- _THE PROBLEM_: Reproduce, word for word, the part of the post about the IntOGen workshop talk that runs from "I also noted" up to and including "own data here.".

--- TEXT EXCERPT Enclosed Below ---

Last week I attended the Oncogenomics Workshop in Hinxton. This was a really interesting Workshop organized by the Industry program of the EBI. It addressed the issues of which data are becoming available and how to access them, how to best analyze the oncogenomics data and interpret them, and which are the challenges ahead in terms of translating these data and knowledge into therapeutic opportunities. I was invited to present IntOGen and I thought it would be of interest to some followers of our blog if I shared the slides of the talk.
I explained the IntOGen project, focusing on the analysis of Somatic Mutations detected by tumour genome re-sequencing projects. IntOGen aims to integrate data across projects and cancer sites to identify genes and pathways involved in cancer. I briefly exposed how we obtain the data, the methods that we have developed to perform the analyses (namely, OncodriveFM, OncodriveCLUST and transFIC) and how we present the results in the IntOGen web discovery tool (currently at http://beta.intogen.org).
A key feature for a project like IntOGen is that it uses methods that are scalable for the analysis of a large number of tumours. For that, we have developed novel methods that can identify cancer driver genes solely from the list of tumour somatic mutations, eliminating the need to download and process large and protected files (eg. BAM files), which would be impractical for a project like IntOGen and not be scalable for the analysis of much larger cohorts of tumours.
I also noted that the complete pipeline we use for the analysis of somatic mutations in IntOGen is available for other researchers to process their own data here.

--- End of Enclosed TEXT EXCERPT ---
--- DATA TO EXAMINE Enclosed Below ---

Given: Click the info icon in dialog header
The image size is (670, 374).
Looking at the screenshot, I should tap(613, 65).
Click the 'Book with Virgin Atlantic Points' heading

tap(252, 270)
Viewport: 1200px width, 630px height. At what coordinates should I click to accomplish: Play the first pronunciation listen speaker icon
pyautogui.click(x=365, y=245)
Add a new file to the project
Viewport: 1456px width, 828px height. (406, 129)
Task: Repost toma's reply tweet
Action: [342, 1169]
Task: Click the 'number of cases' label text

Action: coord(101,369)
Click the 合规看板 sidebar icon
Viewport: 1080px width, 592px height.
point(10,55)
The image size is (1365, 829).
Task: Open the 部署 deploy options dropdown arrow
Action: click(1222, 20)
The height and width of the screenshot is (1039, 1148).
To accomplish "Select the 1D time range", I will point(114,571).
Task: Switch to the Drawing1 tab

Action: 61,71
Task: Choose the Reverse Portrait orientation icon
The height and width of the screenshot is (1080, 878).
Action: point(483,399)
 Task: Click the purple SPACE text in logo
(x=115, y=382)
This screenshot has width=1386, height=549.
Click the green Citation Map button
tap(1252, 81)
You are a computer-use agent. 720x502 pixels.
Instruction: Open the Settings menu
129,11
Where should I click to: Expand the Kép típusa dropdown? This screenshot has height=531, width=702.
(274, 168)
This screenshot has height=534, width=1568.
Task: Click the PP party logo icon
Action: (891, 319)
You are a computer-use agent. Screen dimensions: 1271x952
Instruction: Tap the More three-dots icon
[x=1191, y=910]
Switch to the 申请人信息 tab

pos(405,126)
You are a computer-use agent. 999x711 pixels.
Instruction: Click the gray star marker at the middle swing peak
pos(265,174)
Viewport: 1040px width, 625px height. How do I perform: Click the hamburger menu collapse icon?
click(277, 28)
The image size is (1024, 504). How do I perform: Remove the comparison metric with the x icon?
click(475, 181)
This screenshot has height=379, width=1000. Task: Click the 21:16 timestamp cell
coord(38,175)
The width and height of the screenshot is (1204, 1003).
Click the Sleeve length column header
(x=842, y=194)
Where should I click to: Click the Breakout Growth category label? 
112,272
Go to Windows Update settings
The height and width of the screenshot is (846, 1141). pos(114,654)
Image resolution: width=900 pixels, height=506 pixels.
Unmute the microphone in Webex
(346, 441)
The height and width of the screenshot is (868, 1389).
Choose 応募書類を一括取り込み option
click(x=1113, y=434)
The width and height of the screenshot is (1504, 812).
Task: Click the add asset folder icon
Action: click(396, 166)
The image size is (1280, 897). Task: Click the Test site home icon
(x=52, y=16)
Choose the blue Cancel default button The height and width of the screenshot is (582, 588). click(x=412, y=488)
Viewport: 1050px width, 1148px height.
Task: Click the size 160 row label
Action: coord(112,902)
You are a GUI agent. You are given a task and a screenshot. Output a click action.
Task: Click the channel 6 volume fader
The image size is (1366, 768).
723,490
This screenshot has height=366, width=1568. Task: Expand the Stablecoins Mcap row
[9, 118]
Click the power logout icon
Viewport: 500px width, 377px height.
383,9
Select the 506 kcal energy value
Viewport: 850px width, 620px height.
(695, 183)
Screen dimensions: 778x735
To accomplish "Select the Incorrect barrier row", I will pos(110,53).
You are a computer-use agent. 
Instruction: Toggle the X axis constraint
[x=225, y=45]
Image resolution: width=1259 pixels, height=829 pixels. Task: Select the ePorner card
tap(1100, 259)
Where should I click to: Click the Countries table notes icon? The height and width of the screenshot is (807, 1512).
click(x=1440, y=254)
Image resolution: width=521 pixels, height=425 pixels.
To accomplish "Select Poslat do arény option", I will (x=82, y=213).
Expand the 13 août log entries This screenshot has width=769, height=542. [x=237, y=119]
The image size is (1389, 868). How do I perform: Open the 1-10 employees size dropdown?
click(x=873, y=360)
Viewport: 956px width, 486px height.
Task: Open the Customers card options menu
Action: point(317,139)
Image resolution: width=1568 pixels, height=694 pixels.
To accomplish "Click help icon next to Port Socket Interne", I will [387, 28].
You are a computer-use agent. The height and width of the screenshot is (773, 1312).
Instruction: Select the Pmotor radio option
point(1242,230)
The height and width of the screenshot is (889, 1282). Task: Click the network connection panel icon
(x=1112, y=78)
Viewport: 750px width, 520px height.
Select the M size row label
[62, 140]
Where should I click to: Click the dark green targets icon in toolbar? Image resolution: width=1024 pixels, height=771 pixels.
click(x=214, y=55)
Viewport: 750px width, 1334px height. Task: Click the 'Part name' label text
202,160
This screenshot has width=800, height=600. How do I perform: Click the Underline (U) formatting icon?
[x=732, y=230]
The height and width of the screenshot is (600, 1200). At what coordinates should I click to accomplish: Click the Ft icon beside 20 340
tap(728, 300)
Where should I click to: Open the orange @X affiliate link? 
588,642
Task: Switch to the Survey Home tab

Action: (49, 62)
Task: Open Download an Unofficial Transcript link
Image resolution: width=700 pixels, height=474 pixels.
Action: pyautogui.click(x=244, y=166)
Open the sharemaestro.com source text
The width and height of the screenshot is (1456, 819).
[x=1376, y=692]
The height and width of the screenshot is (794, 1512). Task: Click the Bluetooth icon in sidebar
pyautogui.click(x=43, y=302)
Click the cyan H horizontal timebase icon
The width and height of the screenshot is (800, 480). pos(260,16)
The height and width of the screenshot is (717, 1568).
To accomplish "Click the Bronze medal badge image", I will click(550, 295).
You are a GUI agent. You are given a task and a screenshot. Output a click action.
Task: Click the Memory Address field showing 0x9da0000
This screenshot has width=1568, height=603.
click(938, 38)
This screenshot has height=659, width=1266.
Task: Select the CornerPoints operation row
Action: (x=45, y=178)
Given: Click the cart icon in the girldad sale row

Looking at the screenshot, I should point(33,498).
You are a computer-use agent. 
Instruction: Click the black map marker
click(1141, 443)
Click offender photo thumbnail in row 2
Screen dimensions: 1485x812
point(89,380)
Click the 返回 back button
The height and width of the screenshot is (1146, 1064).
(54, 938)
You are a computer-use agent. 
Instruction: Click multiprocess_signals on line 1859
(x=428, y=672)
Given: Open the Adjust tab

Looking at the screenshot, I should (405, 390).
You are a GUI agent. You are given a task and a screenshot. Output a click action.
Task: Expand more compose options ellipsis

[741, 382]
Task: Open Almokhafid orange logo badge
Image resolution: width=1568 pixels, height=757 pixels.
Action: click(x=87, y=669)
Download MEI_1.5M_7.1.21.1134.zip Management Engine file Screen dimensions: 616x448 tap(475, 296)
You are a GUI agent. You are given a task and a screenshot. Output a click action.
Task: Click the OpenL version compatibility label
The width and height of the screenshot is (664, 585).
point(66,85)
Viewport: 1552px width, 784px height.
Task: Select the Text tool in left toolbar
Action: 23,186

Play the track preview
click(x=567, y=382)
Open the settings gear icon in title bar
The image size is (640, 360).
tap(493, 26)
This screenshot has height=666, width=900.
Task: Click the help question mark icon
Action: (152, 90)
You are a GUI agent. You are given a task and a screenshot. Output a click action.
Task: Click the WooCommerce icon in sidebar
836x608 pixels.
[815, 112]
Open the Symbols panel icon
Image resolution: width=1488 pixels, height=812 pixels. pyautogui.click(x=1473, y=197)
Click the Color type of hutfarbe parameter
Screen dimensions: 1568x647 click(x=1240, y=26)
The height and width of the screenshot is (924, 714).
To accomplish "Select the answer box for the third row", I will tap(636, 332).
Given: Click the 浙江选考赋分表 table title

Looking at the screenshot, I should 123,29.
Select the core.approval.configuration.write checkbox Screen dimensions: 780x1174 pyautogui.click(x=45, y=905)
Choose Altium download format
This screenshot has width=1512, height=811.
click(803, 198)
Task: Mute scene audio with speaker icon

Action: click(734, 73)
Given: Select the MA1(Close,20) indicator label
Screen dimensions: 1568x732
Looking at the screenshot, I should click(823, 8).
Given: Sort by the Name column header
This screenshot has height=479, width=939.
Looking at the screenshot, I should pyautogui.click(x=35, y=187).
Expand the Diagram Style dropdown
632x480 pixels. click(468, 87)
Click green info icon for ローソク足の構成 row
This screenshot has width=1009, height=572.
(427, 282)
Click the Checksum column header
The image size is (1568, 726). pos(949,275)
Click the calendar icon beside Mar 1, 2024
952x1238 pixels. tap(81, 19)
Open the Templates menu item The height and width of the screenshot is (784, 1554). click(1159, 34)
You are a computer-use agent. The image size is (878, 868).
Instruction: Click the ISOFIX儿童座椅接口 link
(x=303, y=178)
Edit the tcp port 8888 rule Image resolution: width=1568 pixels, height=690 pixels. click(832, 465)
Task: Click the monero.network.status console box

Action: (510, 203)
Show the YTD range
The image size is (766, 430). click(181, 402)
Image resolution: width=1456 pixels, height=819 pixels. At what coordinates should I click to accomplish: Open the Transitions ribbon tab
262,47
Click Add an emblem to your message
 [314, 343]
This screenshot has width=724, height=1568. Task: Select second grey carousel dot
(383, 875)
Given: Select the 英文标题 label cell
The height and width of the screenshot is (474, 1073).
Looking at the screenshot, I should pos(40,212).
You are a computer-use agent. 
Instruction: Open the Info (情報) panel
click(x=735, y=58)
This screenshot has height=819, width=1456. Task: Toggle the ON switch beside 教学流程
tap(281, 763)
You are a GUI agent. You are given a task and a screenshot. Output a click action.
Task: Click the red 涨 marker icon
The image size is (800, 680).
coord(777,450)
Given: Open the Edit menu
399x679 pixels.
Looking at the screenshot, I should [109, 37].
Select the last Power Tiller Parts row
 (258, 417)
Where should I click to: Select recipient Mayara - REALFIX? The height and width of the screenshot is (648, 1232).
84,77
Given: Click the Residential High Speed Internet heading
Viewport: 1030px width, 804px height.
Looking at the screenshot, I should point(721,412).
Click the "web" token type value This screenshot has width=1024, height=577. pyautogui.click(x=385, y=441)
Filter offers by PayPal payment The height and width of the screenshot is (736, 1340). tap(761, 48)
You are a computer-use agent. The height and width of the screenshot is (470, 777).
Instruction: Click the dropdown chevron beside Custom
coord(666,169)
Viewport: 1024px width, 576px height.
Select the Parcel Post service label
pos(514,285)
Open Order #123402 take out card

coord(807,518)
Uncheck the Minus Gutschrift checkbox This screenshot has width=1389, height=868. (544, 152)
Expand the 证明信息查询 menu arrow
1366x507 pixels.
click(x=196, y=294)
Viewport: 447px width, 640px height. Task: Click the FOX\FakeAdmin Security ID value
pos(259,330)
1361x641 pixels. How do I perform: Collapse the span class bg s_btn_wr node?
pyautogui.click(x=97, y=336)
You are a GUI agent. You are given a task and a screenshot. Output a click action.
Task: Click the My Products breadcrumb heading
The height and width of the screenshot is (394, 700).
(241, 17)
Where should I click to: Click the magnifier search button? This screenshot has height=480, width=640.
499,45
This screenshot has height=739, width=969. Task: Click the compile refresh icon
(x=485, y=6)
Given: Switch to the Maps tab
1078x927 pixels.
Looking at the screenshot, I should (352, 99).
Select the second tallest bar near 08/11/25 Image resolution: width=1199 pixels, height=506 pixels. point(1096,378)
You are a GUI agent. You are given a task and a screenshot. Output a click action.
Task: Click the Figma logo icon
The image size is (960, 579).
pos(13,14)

--- End of Enclosed DATA TO EXAMINE ---

- _WORKED SOLUTION_:
I also noted that the complete pipeline we use for the analysis of somatic mutations in IntOGen is available for other researchers to process their own data here.